DataOps Puts Agility into Agile Data Warehousing

Data analytics professionals get used to being in no-win situations. Internal customers make a simple request; for example, add a new file to the database. Users expect requests like these to take days, yet, in many large organizations, they require months to complete. At DataKitchen, we repeatedly hear from companies that they need to improve their cycle time for new analytics. One approach, Agile Data Warehousing, applies Agile principles to data warehouse projects in an attempt to speed innovation. However, many companies quickly discover that simply implementing Scrum is not sufficient to attain results.

Imagine that you oversee a fifty-person team managing numerous large integrated databases (DB) for a big insurance or financial services company. You have 300 terabytes (TB) of data which you manage using a proprietary database. Between software, licensing, maintenance, support and associated hardware, you pay $10M per year in annual fees. Even putting another single CPU into production could cost hundreds of thousands of dollars.

Someday these large databases will move to the cloud at a fraction of the cost. New databases will be turned on and off like light bulbs with the enterprise only paying for the resources they consume. That’s a long-term goal. In the short term, the team has to produce results using the existing platform.

You can’t afford separate instantiations of the entire data set for development, quality assurance (QA), performance testing and production so non-production machines are given subsets of the data. The necessity of provisioning physically separate hardware instantiations is one barrier to greater Agility.

The machine environments are different and have to be managed and maintained separately. New analytics are tested on each machine in turn — first in dev, then QA and finally production. You may not catch every problem in dev and QA since they aren’t using the same data and environment as production.

Running regression tests manually is time-consuming so it can’t be done often. This creates risk whenever new code is deployed. Also, when changes are made on one machine they have to be manually installed on the others. The steps in this procedure are detailed in a 30-page text document, which is updated by a committee through a cumbersome series of reviews and meetings. It is a very siloed and fractured process, not to mention inefficient; during upgrades, the DB is offline so new work is temporarily on hold.

In our hypothetical company, the organization of the workforce is also a factor in slowing the team’s velocity. Everyone is assigned a fixed role. Adding a table to a database involves several discrete functions: a Data Quality person who analyzes the problem, a Schema/Architect who designs the schema, an ETL engineer who writes the ETL, a Test Engineer that writes tests and a Release Engineer who handles deployment. Each of these functions is performed sequentially and requires considerable documentation and committee review before any action is taken. Hand-off meetings mark the transition from one stage to the next.
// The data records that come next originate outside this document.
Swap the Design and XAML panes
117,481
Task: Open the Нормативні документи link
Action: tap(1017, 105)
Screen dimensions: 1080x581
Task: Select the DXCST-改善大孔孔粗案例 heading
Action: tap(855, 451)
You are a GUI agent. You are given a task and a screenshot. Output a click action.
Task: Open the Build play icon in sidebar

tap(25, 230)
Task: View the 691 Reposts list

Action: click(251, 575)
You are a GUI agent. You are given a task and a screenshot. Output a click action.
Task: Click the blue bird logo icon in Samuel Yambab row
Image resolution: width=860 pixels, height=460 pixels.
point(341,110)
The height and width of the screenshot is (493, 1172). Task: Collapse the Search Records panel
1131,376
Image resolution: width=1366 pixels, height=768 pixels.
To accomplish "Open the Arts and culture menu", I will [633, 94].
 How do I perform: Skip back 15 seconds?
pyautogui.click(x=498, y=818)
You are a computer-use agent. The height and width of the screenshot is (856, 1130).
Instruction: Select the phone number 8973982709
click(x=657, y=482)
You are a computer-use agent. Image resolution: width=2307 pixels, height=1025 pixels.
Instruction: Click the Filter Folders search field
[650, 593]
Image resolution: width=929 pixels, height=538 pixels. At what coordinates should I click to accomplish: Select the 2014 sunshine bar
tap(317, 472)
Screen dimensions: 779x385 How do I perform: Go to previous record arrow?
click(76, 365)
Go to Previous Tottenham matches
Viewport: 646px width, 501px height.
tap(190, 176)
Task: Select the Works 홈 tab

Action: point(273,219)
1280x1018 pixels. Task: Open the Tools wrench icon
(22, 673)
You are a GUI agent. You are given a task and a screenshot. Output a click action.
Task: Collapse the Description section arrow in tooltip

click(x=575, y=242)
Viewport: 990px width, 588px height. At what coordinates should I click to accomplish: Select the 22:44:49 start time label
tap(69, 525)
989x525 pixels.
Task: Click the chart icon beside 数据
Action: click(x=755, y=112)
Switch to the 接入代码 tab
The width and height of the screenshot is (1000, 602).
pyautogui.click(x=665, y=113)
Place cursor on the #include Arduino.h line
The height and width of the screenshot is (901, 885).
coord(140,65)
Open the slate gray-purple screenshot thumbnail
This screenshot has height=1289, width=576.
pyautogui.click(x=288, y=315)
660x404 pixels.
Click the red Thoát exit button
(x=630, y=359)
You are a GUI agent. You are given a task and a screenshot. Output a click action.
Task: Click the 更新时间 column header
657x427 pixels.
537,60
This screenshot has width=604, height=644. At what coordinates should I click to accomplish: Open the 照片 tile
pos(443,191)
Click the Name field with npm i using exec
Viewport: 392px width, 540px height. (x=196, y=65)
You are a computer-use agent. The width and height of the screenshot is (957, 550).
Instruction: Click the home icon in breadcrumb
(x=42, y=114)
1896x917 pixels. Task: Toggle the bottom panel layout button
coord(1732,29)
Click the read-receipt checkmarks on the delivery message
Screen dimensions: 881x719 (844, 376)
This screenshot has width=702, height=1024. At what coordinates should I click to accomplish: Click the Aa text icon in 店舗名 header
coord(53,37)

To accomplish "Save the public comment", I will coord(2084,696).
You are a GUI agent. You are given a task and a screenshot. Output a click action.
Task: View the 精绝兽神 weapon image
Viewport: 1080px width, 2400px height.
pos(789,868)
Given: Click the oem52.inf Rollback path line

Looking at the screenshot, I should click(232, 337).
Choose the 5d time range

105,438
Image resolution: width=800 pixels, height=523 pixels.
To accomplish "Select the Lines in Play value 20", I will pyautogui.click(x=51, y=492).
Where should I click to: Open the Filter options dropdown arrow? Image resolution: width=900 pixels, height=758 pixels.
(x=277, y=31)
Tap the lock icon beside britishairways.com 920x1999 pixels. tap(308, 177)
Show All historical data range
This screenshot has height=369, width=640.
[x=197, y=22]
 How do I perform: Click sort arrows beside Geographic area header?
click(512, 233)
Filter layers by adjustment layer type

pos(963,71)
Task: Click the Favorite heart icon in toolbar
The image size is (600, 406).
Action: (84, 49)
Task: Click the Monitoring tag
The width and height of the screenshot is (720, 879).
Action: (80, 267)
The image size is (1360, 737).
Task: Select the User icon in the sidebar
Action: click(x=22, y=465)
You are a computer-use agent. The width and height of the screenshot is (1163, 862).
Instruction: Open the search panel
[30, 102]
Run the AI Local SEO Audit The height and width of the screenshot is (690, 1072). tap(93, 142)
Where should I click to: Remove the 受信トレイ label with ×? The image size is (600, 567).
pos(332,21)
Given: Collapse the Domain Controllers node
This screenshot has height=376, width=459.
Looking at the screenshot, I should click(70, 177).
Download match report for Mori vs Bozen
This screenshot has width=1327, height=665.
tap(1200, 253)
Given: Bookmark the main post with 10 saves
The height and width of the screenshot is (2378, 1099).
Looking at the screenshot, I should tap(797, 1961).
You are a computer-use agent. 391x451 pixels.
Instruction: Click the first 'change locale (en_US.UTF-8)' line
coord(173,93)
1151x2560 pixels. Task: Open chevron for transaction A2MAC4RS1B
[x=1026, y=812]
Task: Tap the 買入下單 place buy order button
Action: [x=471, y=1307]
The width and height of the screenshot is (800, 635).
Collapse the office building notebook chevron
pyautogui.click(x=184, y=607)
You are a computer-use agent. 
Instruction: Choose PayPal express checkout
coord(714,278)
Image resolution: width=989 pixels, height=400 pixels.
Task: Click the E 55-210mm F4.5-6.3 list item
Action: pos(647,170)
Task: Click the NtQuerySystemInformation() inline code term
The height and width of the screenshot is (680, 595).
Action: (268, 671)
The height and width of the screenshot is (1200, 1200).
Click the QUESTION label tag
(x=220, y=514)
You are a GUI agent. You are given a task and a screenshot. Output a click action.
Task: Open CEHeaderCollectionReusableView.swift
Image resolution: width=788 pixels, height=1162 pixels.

The team wants to move faster but is prevented from doing so due to heavyweight processes, serialization of tasks, overhead, difficulty in coordination and lack of automation. They need a way to increase collaboration and streamline the many inefficiencies of their current process without having to abandon their existing tools.

How DataOps Helps

DataOps is a new approach to data analytics that automates the orchestration of data to production and the deployment of new features, both while maintaining impeccable quality. DataOps does not mandate the use of any particular tool or technology, but support in the following areas can be critical to Agile Data Warehousing in large teams, such as the one described:

  • Shared Workspace — DataOps creates a shared workspace so team members have visibility into each other’s work. This enables the team to work more collaboratively and seamlessly outside the formal structure of the hand-off meeting. DataOps also streamlines documentation and reduces the need for formal meetings as a communication forum.
  • Orchestration — DataOps deploys code updates to each machine instantiation and automates the execution of tests along each stage of the data analytics pipeline. This includes data and logic tests that validate both the production and feature deployment pipelines. Tests are parameterized so they can run in the subset database of each particular machine environment equally well. As the test suite improves, it grows to reflect the full breadth of the production environment. Automated tests are run repeatedly so you can be confident that new features have not broken old ones.

These tools and process changes together break down the organizational and technology barriers that prevent the team from implementing Agile methods in data analytics. DataOps unburdens the team from non-value-add tasks and empowers them to self-organize around new creative initiatives. When the team is free to innovate, the continuous improvement culture built into DataOps will begin working to reduce the cycle time of new analytics from months to days (and less). This ultimately puts the Agility back into Agile Data Warehousing by delivering high-quality analytics to users in a timely fashion.